Die betriebswirtschaftlichen Indikatoren entwickeln sich im dritten Quartal 2024 negativ. Die erwartete Gewinnveränderung sinkt relativ zum zweiten Quartal 2024 um -2,01 Prozentpunkte. Im Mittel liegen die prognostizierten Gewinne für das laufende Kalenderjahr damit deutlich auf Schrumpfungskurs. Gleichzeitig bleibt das aktuelle Marktumfeld angespannt: Die durchschnittliche Ausfallwahrscheinlichkeit steigt im Vergleich zum zweiten Quartal 2024 um +1,68 Prozentpunkte. Zuletzt sinkt auch die Zufriedenheit mit der Wirtschaftspolitik im dritten Quartal 2024 um -0,05 Punkte. Die Einschätzung liegt damit deutlich unterhalb von drei Punkten auf einer Skala von null (sehr unzufrieden) bis zehn (sehr zufrieden).
Hintergrund: BEG IV
Am 26. September 2024 verabschiedete der Bundestag das Vierte Bürokratieentlastungsgesetz (BEG IV), das mit über 60 Maßnahmen die deutsche Wirtschaft jährlich um fast eine Milliarde Euro entlasten soll. Eine der zentralen Regelungen ist die Verkürzung der Aufbewahrungsfrist für Buchungsbelege von zehn auf acht Jahre. Für von der BaFin beaufsichtigte Unternehmen – vor allem im Hinblick auf laufende Cum-Ex-Ermittlungen – gilt jedoch eine Ausnahme: Hier wird die verkürzte Frist erst nach einer Übergangszeit von einem Jahr wirksam, um aktuelle Verfahren nicht zu gefährden.
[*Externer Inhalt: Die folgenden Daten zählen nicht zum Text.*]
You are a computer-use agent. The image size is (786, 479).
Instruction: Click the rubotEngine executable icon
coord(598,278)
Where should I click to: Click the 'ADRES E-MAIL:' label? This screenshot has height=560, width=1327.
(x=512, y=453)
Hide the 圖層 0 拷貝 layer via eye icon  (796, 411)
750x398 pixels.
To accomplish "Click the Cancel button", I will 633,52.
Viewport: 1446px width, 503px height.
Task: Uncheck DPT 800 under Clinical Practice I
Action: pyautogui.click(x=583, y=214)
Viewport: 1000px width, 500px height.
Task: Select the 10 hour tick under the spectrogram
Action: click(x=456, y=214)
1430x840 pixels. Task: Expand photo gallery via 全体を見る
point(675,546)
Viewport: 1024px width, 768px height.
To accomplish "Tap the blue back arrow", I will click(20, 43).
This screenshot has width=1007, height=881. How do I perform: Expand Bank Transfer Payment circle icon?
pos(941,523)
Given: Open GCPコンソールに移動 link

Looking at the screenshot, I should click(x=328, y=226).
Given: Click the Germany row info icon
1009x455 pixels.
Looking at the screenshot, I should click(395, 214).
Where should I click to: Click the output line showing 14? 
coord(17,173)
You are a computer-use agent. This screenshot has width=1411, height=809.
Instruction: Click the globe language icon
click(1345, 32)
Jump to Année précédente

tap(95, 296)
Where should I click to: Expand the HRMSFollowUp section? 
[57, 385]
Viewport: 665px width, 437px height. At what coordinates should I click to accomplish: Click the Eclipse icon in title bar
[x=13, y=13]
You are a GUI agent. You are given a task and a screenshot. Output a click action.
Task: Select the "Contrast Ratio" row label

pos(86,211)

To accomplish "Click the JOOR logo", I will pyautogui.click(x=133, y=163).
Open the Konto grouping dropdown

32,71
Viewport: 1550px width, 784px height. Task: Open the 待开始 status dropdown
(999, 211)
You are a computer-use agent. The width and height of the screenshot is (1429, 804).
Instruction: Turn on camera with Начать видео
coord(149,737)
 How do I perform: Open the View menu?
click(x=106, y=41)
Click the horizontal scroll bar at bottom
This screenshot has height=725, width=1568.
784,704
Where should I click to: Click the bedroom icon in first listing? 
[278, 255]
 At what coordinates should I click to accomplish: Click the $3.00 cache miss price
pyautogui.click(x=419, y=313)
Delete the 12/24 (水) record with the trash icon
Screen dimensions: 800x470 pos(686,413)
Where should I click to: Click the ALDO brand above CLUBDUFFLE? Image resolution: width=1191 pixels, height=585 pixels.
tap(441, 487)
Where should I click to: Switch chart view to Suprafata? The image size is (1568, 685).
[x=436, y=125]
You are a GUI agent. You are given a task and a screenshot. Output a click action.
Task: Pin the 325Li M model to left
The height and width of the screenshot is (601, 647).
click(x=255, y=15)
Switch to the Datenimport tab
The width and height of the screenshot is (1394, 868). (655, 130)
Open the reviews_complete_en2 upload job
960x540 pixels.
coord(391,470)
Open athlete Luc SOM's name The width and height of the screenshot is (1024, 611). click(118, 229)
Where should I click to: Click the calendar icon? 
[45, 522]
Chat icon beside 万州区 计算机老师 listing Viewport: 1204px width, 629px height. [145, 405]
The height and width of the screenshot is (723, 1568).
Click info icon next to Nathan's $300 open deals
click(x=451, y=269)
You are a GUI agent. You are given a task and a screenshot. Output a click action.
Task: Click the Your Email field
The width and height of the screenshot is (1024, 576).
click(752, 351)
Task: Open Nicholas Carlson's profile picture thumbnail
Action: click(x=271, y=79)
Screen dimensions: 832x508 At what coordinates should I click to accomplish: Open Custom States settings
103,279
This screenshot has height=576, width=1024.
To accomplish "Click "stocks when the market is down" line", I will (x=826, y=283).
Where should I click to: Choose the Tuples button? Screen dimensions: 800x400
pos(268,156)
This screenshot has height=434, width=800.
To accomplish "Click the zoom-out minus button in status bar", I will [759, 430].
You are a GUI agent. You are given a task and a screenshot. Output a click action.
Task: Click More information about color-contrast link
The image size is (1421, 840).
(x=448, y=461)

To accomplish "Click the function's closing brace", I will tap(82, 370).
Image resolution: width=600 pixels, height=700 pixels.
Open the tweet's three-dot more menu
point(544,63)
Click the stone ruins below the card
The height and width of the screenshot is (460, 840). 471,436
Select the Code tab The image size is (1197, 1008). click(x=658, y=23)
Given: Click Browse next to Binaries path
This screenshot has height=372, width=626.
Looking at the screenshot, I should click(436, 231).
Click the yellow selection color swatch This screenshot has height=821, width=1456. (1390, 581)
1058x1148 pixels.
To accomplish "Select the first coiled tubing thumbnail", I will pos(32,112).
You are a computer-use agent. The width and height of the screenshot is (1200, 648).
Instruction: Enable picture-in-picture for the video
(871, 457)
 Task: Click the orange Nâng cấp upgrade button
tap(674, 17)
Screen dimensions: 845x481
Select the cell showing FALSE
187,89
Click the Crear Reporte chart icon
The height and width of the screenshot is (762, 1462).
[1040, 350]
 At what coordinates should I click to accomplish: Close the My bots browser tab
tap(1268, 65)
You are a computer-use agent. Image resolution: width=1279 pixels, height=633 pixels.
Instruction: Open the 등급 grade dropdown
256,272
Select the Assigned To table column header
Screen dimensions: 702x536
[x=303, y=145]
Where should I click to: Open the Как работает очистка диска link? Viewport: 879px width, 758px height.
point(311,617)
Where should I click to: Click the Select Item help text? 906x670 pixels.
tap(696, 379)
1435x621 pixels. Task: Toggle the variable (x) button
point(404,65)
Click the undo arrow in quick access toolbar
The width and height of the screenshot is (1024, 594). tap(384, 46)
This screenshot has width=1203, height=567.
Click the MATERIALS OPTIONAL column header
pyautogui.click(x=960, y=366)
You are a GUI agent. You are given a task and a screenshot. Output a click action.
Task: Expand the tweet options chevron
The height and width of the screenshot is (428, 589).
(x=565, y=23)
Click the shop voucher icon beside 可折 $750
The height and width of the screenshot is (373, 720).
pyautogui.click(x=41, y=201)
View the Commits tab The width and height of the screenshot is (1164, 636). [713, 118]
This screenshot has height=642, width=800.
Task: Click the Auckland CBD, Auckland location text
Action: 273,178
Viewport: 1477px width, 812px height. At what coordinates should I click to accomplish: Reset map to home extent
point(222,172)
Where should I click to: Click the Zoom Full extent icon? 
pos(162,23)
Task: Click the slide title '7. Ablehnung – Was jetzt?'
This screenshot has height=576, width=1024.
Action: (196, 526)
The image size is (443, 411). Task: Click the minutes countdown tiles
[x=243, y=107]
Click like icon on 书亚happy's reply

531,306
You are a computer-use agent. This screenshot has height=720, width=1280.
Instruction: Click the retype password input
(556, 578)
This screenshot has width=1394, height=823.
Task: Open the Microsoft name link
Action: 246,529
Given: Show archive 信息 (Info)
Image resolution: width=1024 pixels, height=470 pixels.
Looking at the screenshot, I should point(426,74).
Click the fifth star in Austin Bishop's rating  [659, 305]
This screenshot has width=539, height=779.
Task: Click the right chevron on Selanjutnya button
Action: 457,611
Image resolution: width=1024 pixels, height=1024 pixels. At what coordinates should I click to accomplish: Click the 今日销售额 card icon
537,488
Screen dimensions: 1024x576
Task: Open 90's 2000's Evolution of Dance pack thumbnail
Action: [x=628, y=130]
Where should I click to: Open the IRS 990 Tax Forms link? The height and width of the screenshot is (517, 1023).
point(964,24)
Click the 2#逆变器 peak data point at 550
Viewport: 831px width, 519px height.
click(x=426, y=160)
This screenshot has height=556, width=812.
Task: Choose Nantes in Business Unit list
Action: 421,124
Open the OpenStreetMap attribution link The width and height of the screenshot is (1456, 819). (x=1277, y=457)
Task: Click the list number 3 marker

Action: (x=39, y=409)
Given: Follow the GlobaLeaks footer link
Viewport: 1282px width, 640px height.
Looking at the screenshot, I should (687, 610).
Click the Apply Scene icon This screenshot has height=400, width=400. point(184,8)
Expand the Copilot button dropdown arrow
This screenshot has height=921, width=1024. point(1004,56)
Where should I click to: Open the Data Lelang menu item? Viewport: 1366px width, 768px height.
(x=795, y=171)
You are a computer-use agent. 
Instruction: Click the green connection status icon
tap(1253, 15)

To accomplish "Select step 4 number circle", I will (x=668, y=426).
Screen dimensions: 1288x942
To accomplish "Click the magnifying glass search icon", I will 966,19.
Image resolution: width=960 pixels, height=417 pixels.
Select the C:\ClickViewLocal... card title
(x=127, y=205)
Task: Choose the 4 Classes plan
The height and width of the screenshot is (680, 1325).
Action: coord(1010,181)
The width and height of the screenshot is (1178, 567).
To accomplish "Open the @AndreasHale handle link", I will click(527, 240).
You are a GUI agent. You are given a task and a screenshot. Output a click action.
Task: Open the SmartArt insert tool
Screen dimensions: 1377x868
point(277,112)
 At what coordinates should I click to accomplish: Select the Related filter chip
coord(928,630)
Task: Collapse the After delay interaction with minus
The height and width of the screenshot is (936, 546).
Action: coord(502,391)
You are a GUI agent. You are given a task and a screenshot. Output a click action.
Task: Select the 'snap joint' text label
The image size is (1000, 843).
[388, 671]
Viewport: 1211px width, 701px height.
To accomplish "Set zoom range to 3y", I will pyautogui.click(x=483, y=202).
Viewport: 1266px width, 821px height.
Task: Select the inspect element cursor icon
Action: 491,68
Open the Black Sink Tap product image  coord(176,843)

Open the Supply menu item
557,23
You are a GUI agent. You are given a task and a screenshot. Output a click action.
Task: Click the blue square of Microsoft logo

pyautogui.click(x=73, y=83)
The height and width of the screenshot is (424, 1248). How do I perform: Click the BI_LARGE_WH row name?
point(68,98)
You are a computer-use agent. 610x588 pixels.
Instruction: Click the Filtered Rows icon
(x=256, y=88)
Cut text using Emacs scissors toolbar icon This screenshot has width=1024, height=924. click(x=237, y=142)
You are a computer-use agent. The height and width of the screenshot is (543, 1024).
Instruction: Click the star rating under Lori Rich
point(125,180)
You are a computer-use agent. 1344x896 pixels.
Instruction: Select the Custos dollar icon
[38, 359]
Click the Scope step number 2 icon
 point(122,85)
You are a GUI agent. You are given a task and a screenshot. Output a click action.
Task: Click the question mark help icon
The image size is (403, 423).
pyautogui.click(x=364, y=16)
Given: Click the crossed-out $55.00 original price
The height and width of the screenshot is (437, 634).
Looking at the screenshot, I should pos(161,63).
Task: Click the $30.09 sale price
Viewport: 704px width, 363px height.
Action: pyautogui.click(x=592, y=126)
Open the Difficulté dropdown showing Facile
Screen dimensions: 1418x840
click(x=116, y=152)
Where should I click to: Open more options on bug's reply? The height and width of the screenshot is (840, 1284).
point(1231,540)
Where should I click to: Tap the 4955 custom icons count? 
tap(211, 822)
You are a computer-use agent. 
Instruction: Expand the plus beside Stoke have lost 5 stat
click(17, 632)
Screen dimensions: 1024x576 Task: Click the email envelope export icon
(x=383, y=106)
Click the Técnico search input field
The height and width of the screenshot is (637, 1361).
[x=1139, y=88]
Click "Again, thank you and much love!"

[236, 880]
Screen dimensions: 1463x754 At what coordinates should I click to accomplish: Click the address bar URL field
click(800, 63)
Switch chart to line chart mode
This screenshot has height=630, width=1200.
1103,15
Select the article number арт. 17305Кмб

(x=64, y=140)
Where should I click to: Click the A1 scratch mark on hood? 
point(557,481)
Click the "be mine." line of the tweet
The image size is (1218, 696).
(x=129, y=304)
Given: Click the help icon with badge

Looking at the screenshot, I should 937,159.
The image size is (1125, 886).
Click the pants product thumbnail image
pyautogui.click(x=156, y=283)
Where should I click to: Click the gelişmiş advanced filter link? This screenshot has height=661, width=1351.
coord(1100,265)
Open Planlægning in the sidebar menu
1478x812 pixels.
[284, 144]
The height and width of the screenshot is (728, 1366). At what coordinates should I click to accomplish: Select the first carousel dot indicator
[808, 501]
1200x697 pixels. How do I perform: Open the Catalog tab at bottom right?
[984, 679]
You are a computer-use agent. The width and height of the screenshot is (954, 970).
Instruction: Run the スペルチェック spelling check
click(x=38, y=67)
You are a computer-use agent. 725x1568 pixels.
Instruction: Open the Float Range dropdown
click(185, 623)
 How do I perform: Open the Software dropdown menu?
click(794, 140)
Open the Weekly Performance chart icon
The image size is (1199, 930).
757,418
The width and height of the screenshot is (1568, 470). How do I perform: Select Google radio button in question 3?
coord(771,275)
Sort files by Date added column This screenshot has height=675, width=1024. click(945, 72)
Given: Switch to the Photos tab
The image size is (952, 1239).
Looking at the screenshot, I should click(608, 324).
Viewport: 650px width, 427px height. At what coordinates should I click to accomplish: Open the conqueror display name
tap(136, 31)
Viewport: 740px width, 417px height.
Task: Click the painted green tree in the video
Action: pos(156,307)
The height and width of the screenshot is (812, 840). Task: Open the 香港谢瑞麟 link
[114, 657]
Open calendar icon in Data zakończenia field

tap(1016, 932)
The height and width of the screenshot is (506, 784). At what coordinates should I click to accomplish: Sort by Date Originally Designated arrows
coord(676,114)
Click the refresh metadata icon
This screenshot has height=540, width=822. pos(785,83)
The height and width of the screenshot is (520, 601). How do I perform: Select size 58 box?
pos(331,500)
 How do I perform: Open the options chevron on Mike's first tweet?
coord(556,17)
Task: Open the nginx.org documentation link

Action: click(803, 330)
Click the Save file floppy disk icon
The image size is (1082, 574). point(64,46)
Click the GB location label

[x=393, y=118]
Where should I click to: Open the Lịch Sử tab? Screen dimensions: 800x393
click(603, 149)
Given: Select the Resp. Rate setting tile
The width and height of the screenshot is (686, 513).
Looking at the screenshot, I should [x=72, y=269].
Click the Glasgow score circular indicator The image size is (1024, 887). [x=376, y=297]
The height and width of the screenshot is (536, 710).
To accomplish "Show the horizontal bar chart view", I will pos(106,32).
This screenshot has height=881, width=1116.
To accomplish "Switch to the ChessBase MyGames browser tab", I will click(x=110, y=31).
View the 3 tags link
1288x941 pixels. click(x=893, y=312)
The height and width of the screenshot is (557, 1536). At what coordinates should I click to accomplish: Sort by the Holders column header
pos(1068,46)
Zusätzlich umfasst das BEG IV die Reduktion von Schriftformerfordernissen im Zivilrecht, was digitale Prozesse ohne Papierunterschriften ermöglicht, sowie die elektronische Bereitstellung von Steuerbescheiden und anderen Verwaltungsakten. Insgesamt soll so die bürokratische Last für Unternehmen in Deutschland deutlich gesenkt und die Wettbewerbsfähigkeit der Wirtschaft gestärkt werden.
Die Hoffnungen auf spürbare Entlastung durch das BEG IV sind gering
Von dem im September 2024 verabschiedeten Vierten Bürokratieentlastungsgesetz (BEG IV) erhofft sich die Bundesregierung positive Impulse für die deutsche Wirtschaft und eine spürbare Reduktion des bürokratischen Aufwands für Unternehmen. Die Unternehmen selbst bleiben jedoch skeptisch: Nur 10 % rechnen mit einer deutlichen Entlastung, während 69 % lediglich geringe Effekte erwarten. Besonders zurückhaltend zeigen sich das Verarbeitende Gewerbe, das Gesundheitswesen, das Baugewerbe und der Handel. Im Gastgewerbe hingegen erwarten immerhin 22 % der Unternehmen merkliche Erleichterungen. Ein Grund hierfür könnte die geplante Anpassung der Hotelmeldepflicht für deutsche Staatsangehörige sein, die zumindest für einen Teil der Gastbetriebe eine spürbare Entlastung verspricht.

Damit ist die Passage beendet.